» Excerpted text:
When you find success with a location and a tactic, you “rinse and repeat” as long as it keeps working.

Moose Hunting: Back-to-Back Bulls

My bull moose fell prey to a solid setup plan, good calling, a bow-mounted decoy — and a well-placed arrow.

In 2021, my good friend Darryl Amason was able to realize his goal of arrowing an Alaskan moose. That hunt didn’t lack for adventure and excitement. Darryl and I had located a good bull and snuck to within 300 yards. The rut was in full swing, and the bull had a cow with him. Our plan was to stalk a little closer, then for me to call the bull into bow range of Darryl.

Just when we were both feeling like, “we got this,” I felt a slight breeze on my neck. The topography of the land was funneling the wind toward the moose, and it didn’t take long before the gig was up.

A couple days later we were blessed to be looking through our binoculars at another nice bull, also accompanied by a cow. The wind dictated that we stalk toward this bull from right to left, so we navigated around a large lake to get closer to the bull.

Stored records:
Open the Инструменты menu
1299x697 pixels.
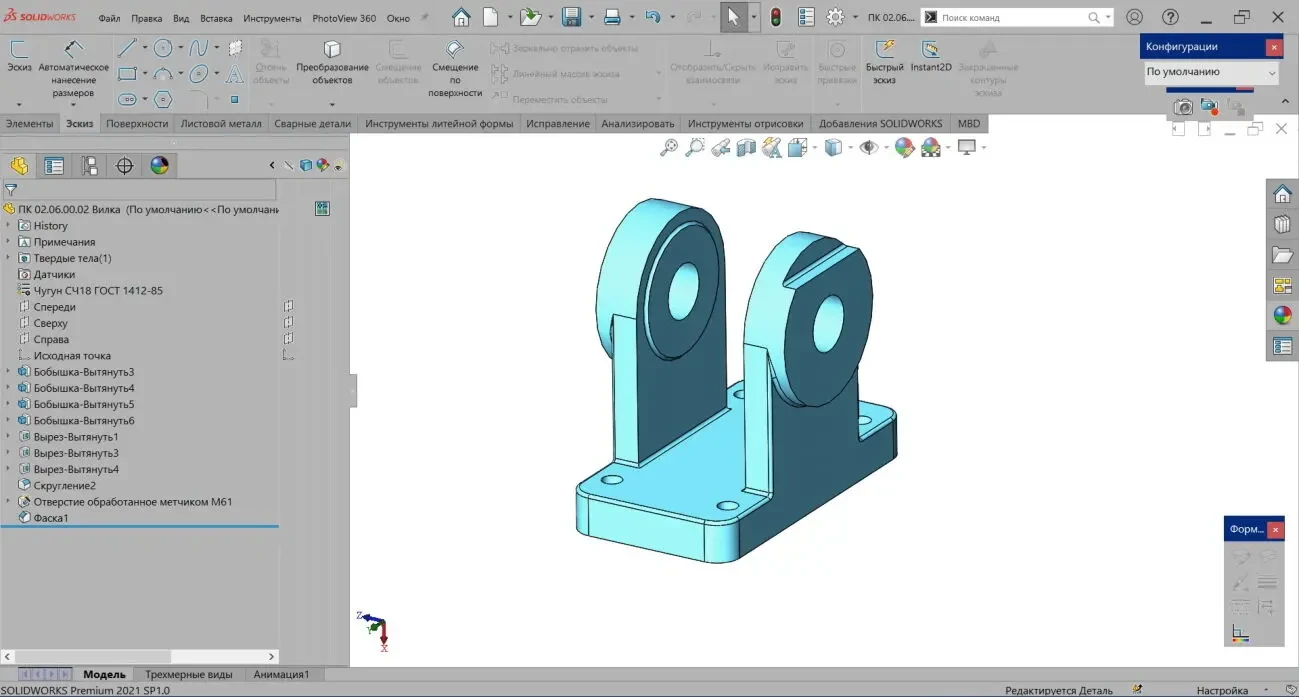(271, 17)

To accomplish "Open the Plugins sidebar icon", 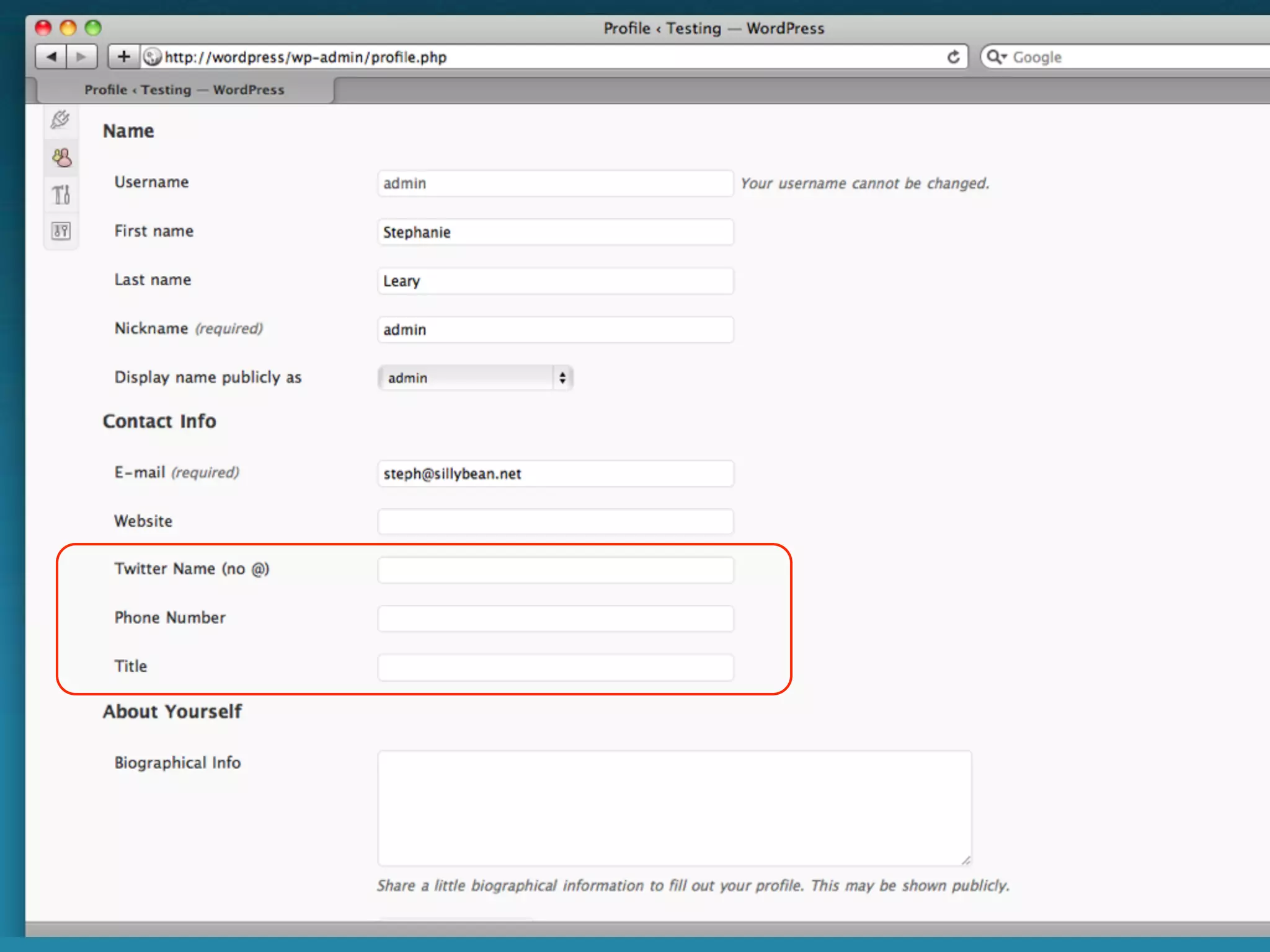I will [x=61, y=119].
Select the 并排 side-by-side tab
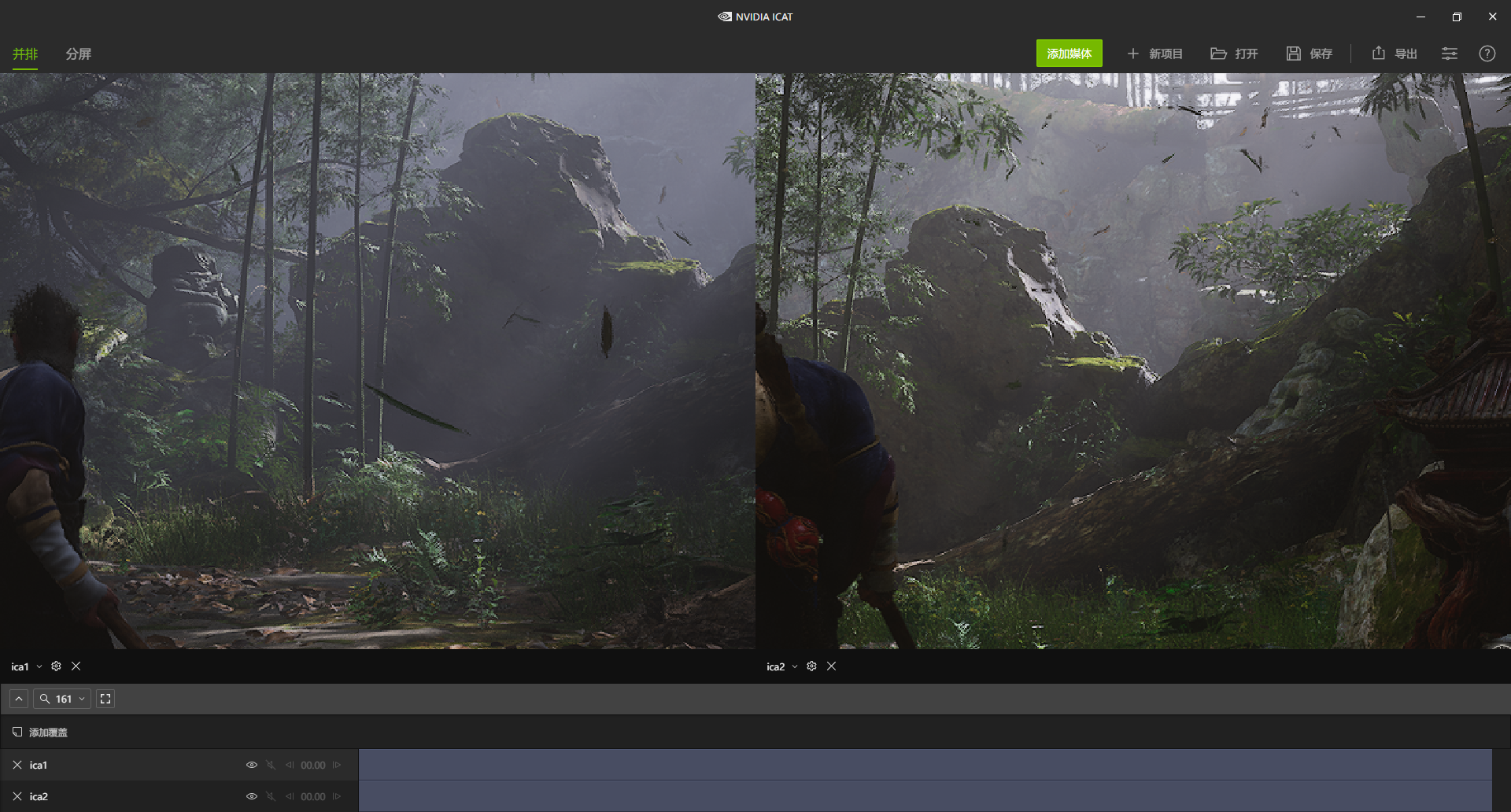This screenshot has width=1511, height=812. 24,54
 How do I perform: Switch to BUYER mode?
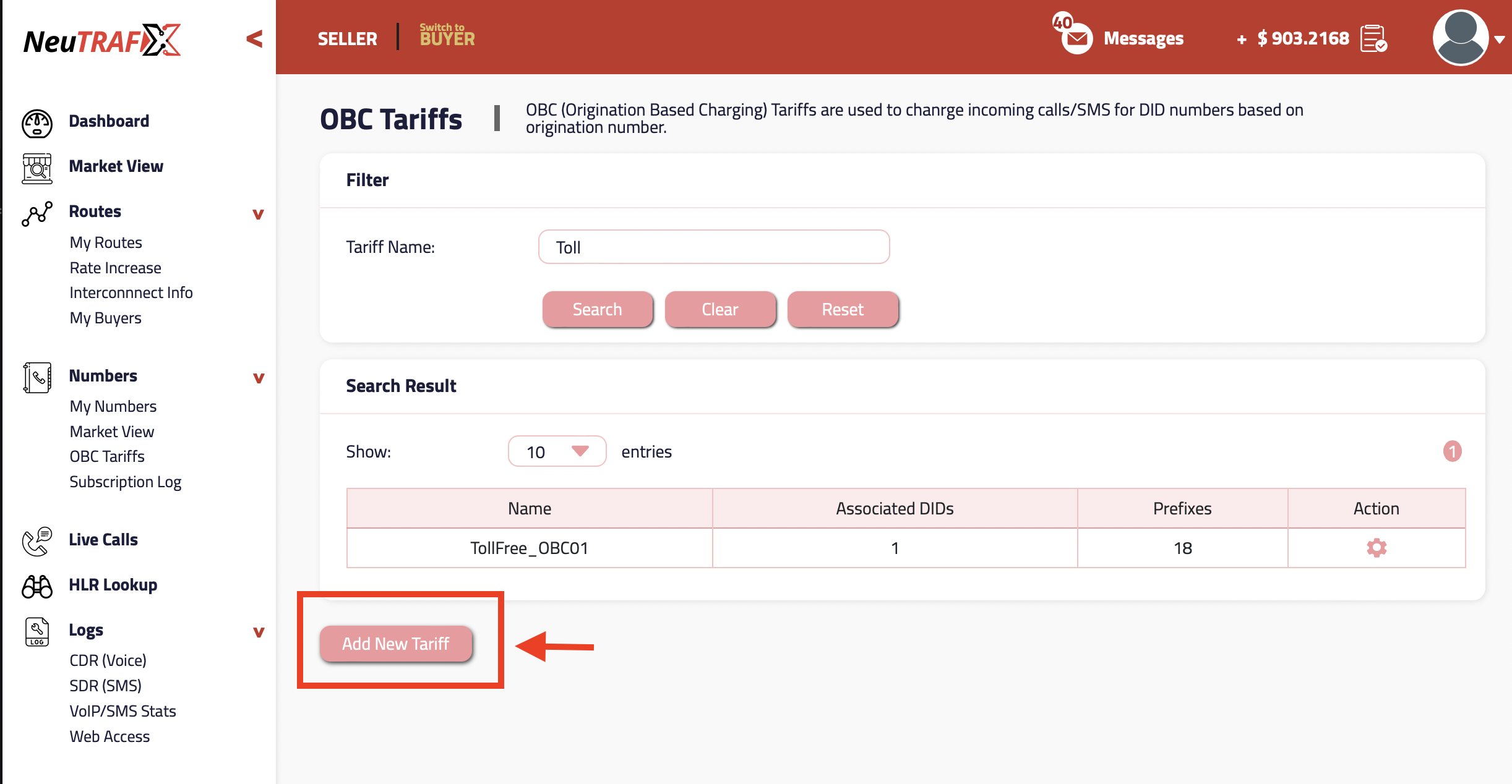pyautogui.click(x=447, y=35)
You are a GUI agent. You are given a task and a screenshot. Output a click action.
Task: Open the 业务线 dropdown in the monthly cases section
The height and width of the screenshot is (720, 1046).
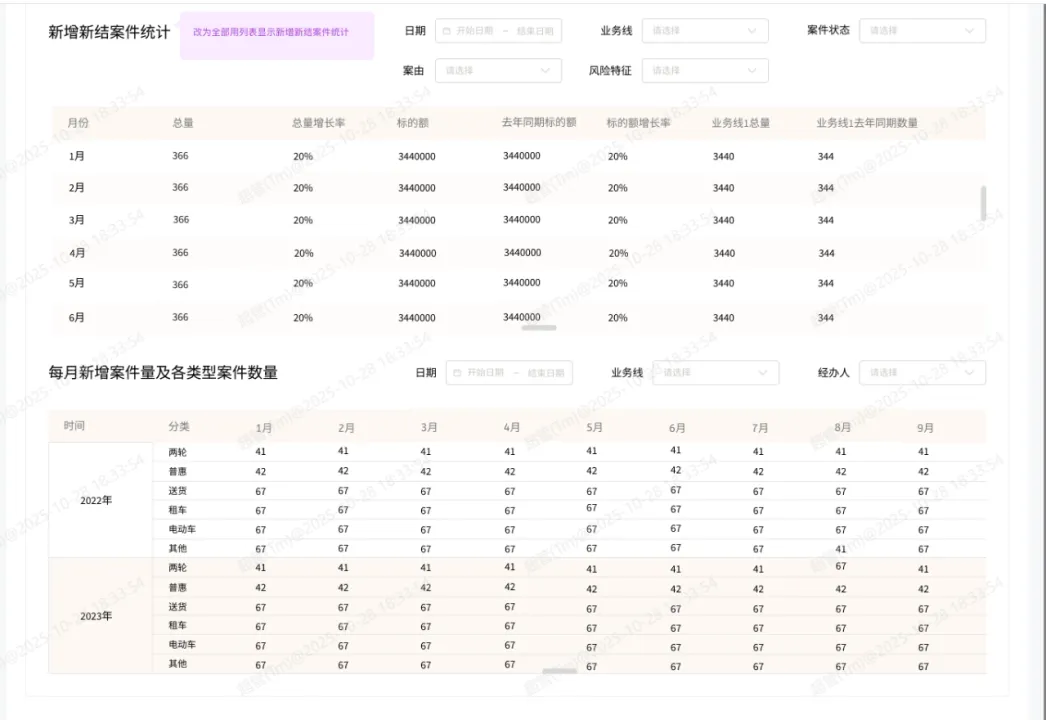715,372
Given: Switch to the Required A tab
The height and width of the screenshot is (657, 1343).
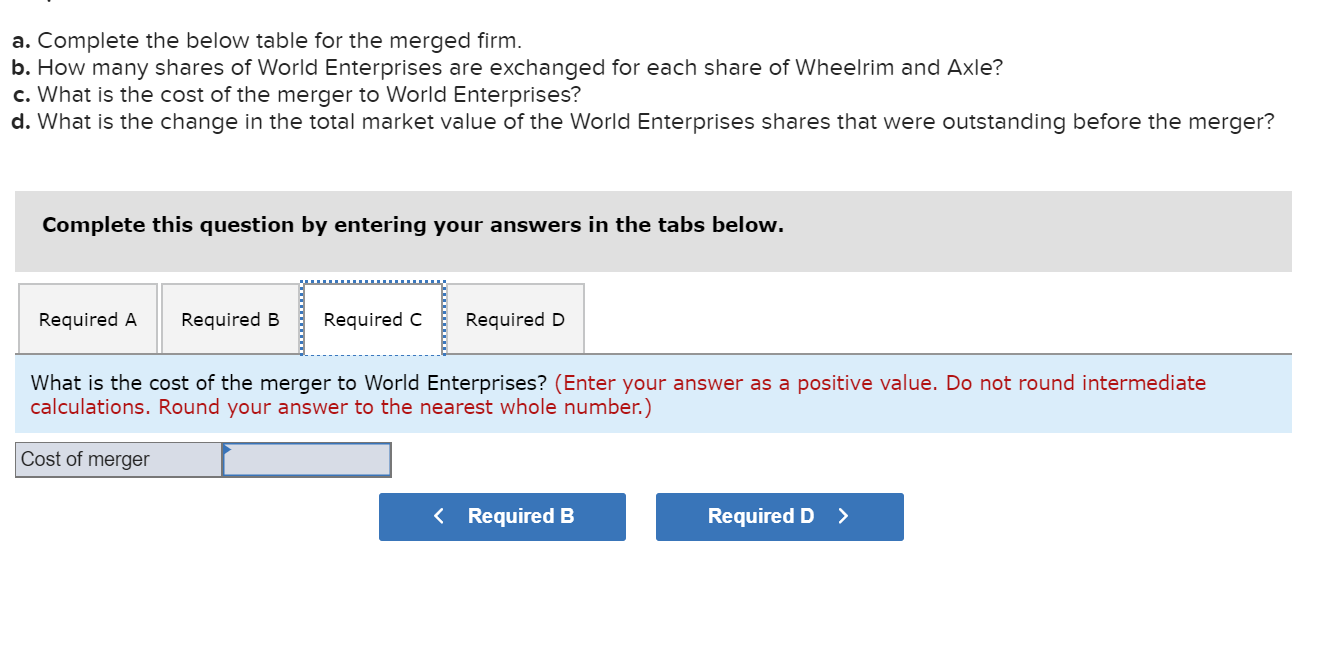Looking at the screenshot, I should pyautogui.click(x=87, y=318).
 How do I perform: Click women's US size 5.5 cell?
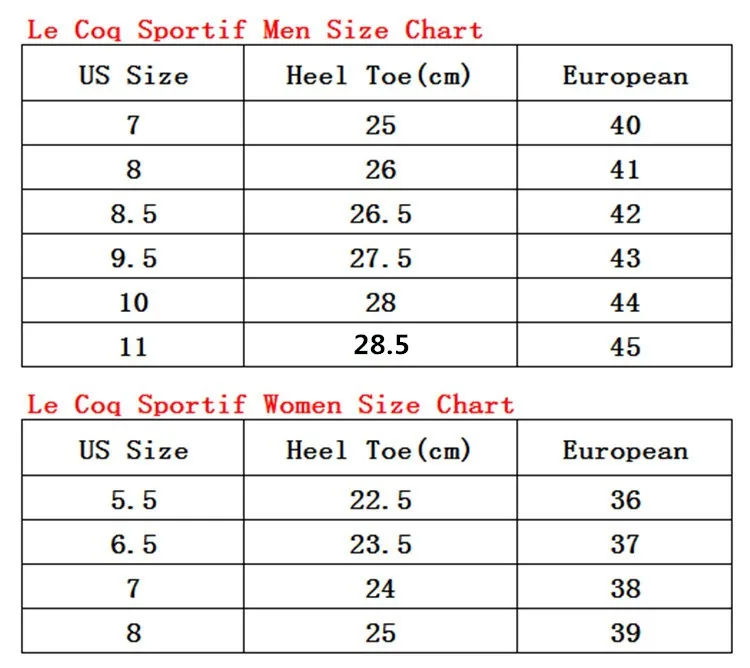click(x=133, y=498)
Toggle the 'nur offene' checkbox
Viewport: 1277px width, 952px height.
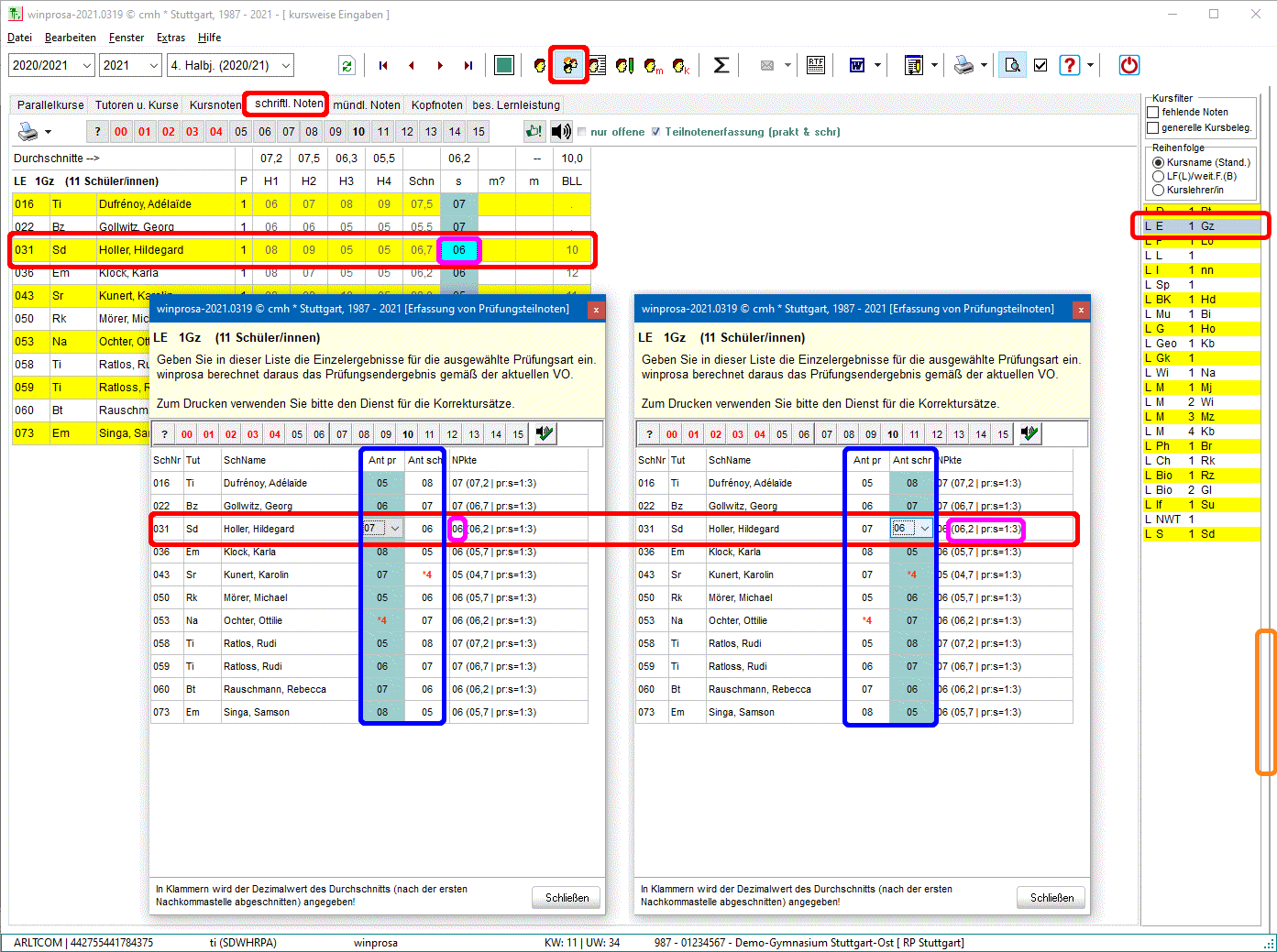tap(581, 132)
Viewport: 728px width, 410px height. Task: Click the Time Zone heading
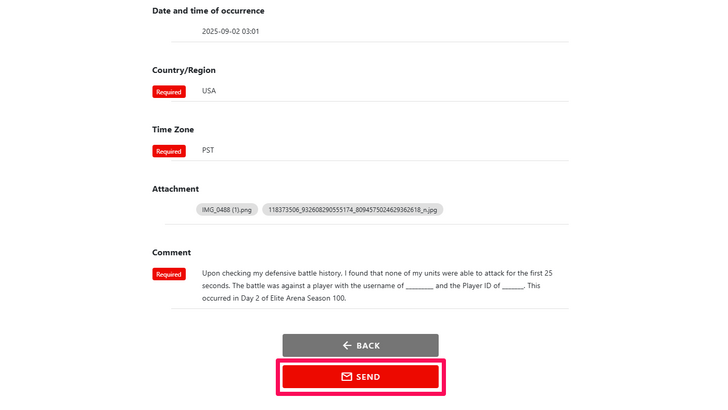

» Exercise requirements:
1. List each thing that, according to the moose hunting excerpt, the author's bull moose fell prey to.
2. Reproduce the passage of the moose hunting excerpt from "When you find" up to and including "range of Darryl.".

» Worked solutions:
1.
A solid setup plan
Good calling
A bow-mounted decoy
A well-placed arrow

2.
When you find success with a location and a tactic, you “rinse and repeat” as long as it keeps working.

Moose Hunting: Back-to-Back Bulls

My bull moose fell prey to a solid setup plan, good calling, a bow-mounted decoy — and a well-placed arrow.

In 2021, my good friend Darryl Amason was able to realize his goal of arrowing an Alaskan moose. That hunt didn’t lack for adventure and excitement. Darryl and I had located a good bull and snuck to within 300 yards. The rut was in full swing, and the bull had a cow with him. Our plan was to stalk a little closer, then for me to call the bull into bow range of Darryl.